**What the exercise asks:**
Leave out the pictures and restate the rest of the data exactly.

(Stored records)
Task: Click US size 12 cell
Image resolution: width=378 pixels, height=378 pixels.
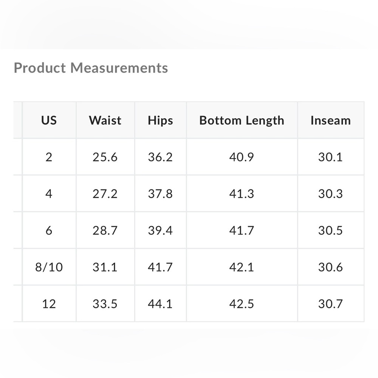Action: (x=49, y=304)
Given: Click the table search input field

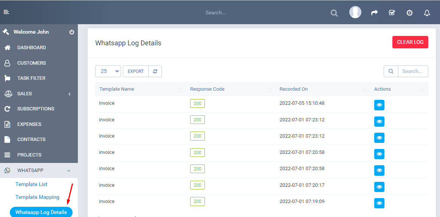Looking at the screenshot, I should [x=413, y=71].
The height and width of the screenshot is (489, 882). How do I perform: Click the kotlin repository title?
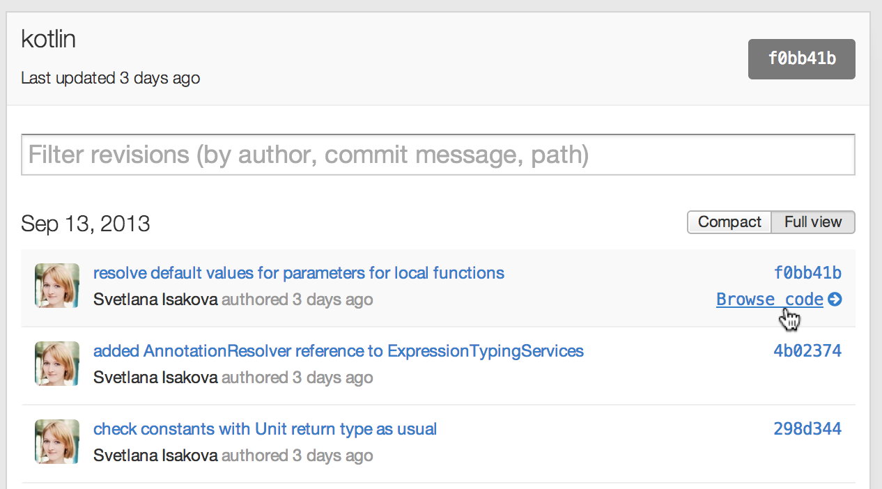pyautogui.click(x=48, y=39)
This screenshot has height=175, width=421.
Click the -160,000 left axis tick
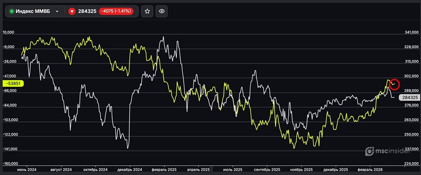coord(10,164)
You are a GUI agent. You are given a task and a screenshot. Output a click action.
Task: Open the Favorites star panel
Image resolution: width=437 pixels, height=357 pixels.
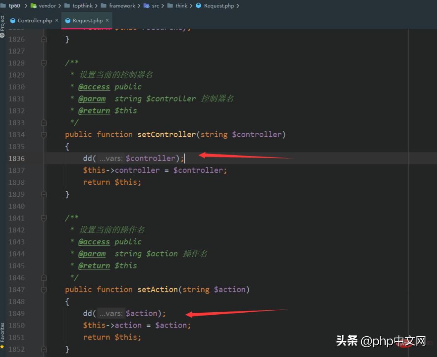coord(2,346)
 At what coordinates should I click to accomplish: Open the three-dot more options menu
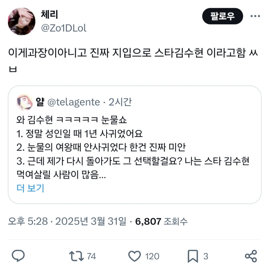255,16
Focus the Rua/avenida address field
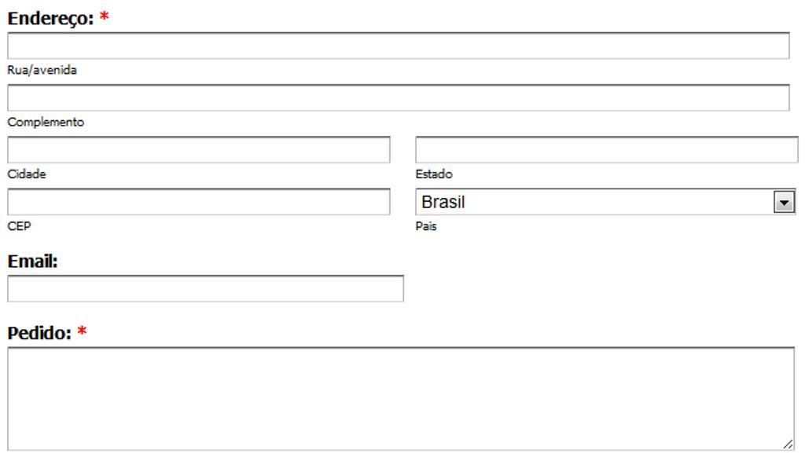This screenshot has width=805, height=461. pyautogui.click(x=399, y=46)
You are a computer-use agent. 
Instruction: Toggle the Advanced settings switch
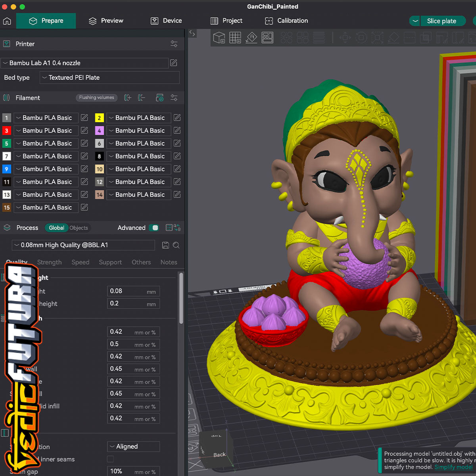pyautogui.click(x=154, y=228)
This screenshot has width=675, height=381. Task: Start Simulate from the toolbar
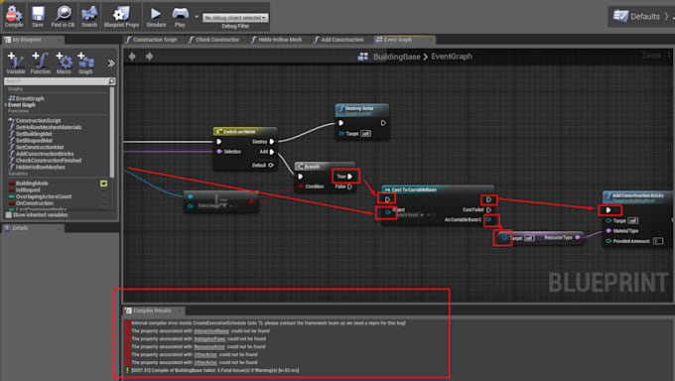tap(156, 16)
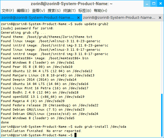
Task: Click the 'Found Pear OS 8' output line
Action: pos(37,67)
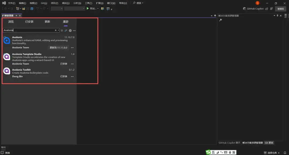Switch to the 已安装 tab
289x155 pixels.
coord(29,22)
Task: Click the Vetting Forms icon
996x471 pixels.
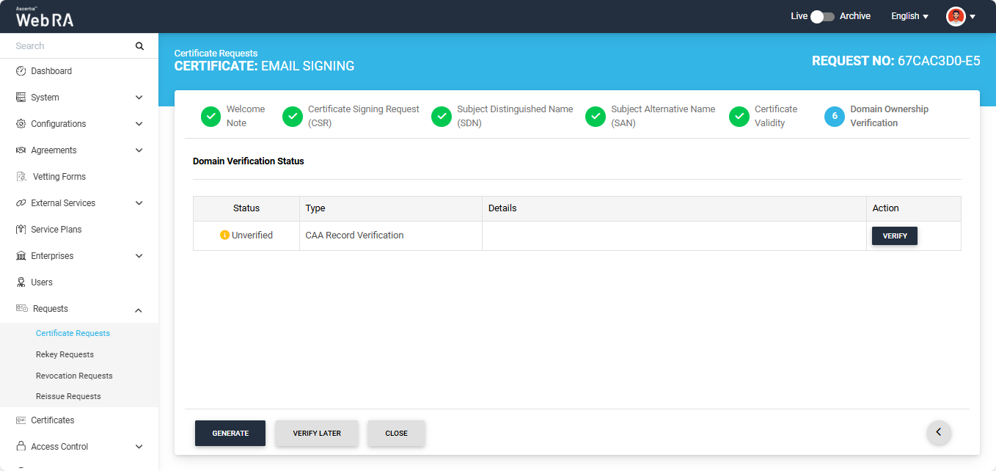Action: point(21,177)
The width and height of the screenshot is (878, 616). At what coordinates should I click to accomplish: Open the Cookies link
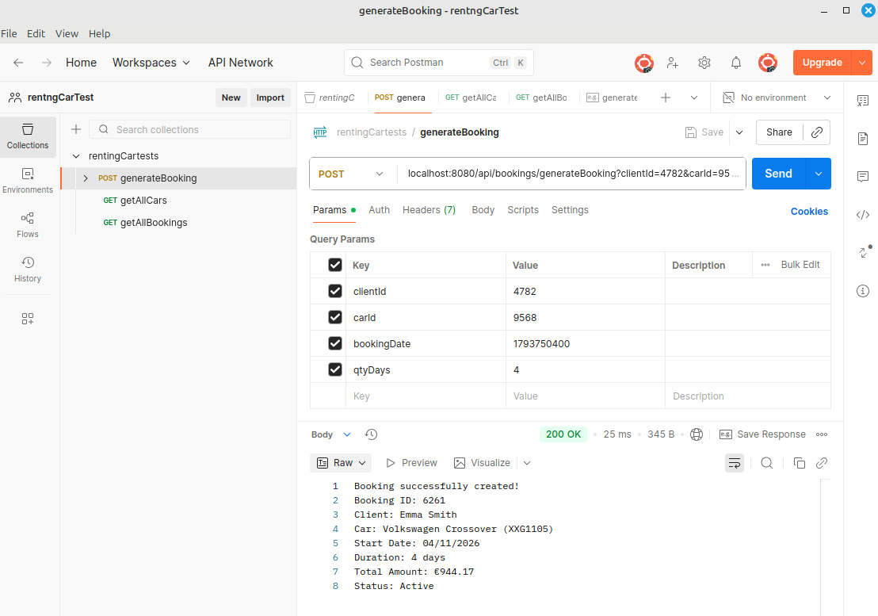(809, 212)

**Output of the exercise:**
Task: Click US size 12 cell
Image resolution: width=378 pixels, height=378 pixels.
Action: (x=49, y=304)
Given: Click the table search input field

Looking at the screenshot, I should [x=413, y=71].
The height and width of the screenshot is (489, 882). How do I perform: Click the kotlin repository title?
pyautogui.click(x=48, y=39)
This screenshot has height=175, width=421.
Click the -160,000 left axis tick
coord(10,164)
You are a GUI agent. You are given a task and a screenshot. Output a click action.
Task: Open the Favorites star panel
Image resolution: width=437 pixels, height=357 pixels.
coord(2,346)
 At what coordinates should I click to accomplish: Open the three-dot more options menu
255,16
Focus the Rua/avenida address field
This screenshot has width=805, height=461. pyautogui.click(x=399, y=46)
You are a computer-use agent. 
Instruction: Toggle the Advanced settings switch
pyautogui.click(x=154, y=228)
This screenshot has width=675, height=381. Task: Start Simulate from the toolbar
tap(156, 16)
Task: Click the 'Found Pear OS 8' output line
Action: pos(37,67)
Switch to the 已安装 tab
289x155 pixels.
coord(29,22)
Task: Click the Vetting Forms icon
996x471 pixels.
Action: point(21,177)
The width and height of the screenshot is (878, 616). At what coordinates should I click to accomplish: Open the Cookies link
(809, 212)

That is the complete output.